Lawyers fight for release of sex criminals

By SAMUEL MAULL
ASSOCIATED PRESS WRITER

NEW YORK -- Lawyers for 12 sex criminals who are being held in mental hospitals after their prison sentences ended complained to a judge Wednesday that the state is holding them illegally, a charge the state's lawyer denied.

The sex offenders were ordered held by Gov. George Pataki, who had sought for years to get a law passed that would allow civil confinement of sex offenders when their sentences end.

Pataki's plan extends the state's involuntary commitment law, normally used for the mentally ill, to sexual predators. It requires offenders nearing the end of their sentences to undergo an evaluation to determine if they are a public safety risk.

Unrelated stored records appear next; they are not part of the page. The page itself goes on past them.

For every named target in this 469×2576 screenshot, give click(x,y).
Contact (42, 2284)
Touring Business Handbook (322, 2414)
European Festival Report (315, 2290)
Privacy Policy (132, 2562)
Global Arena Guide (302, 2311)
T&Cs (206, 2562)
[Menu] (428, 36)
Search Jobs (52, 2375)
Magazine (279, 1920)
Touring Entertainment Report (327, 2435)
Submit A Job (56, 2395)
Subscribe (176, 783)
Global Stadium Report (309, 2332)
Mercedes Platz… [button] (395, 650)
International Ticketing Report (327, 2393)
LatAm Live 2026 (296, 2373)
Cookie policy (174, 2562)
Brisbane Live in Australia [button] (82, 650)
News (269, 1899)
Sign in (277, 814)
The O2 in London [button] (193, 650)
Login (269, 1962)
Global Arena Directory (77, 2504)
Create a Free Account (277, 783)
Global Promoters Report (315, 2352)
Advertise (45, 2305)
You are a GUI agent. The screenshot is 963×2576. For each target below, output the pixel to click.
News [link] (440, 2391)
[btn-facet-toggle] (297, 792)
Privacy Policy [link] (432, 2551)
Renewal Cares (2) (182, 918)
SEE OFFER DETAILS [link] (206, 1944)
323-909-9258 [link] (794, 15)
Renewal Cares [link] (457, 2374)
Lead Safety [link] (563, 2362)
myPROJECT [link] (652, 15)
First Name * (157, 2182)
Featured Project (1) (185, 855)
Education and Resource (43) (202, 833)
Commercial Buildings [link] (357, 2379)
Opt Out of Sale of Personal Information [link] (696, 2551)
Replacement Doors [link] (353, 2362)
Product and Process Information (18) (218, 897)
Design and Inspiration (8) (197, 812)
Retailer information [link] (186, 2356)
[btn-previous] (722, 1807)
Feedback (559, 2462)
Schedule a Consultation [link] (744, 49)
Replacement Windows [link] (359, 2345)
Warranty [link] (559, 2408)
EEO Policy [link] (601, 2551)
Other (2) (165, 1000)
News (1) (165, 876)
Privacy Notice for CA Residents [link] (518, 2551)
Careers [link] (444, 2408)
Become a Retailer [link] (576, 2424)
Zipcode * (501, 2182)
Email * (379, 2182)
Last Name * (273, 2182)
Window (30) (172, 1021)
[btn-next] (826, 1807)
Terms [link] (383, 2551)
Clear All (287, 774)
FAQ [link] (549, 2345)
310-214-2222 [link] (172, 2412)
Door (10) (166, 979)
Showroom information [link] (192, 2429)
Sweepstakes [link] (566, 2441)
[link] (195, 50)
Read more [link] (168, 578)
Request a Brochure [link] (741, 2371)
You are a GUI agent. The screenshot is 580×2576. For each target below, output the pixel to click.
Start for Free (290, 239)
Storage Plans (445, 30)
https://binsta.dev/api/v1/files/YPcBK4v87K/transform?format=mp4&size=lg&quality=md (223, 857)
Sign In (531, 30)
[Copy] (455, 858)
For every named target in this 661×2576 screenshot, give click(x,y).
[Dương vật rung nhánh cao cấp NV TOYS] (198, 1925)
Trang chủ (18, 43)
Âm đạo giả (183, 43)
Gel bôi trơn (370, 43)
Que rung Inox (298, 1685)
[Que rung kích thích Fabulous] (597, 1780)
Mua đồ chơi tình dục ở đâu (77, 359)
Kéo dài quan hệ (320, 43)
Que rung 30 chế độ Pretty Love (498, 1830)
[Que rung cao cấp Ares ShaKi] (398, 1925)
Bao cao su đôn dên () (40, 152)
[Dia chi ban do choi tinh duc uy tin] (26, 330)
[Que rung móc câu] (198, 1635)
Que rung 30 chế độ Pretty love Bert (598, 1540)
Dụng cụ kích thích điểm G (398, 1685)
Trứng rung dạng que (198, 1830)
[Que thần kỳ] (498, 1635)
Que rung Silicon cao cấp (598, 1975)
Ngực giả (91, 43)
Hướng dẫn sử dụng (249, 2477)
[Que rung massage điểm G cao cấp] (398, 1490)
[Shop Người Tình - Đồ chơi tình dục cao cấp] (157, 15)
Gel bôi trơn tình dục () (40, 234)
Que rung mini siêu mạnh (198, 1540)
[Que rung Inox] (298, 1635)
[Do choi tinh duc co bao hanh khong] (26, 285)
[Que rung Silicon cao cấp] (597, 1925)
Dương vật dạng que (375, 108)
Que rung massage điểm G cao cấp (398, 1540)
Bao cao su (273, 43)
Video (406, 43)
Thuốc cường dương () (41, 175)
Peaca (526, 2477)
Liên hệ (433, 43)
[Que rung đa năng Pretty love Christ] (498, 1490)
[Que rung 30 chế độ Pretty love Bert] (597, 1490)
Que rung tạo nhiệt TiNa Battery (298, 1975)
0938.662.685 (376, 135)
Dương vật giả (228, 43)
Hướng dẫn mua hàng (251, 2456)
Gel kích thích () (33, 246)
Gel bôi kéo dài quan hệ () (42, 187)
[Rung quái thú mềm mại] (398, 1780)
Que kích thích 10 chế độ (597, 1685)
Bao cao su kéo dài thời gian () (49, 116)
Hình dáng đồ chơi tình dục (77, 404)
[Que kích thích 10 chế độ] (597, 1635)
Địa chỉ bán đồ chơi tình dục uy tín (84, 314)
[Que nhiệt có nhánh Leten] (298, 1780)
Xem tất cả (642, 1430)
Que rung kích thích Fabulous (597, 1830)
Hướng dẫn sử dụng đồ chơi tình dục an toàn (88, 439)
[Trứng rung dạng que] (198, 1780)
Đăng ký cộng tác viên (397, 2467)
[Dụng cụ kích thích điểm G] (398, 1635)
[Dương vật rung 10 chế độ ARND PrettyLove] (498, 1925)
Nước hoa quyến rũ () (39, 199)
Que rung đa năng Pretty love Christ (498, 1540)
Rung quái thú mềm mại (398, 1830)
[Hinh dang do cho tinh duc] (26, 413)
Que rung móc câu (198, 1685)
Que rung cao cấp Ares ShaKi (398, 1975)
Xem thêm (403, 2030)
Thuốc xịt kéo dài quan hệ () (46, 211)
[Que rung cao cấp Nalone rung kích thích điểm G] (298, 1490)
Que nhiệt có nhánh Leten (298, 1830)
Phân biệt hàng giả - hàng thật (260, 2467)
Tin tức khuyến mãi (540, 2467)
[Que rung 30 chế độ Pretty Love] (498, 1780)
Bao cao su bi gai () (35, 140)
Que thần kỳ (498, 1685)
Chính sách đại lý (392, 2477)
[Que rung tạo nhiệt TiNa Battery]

Assistant Attorney General Edward J. Curtis said that before the end of the sex offenders' sentences, prison superintendents applied for orders of confinement, and got opinions from two psychiatrists saying each inmate needed to be hospitalized.

Curtis said a third psychiatrist, at the hospital, also examines the inmate.

Sadie Ishee, lawyer for Mental Hygiene Legal Services, said that did not satisfy state law, which she said requires court supervision and notification of patients' lawyers.

Kevin Quinn, spokesman for Pataki, said the state carefully followed all laws and that arguments against the plan amounted to "a meritless legal technicality."

The judge reserved decision on the inmates' petition.

Pataki, considering a run for the 2008 GOP presidential nomination, ordered state officials in September to look at the state's nearly 5,000 imprisoned sex offenders before their release to see if they should be civilly confined.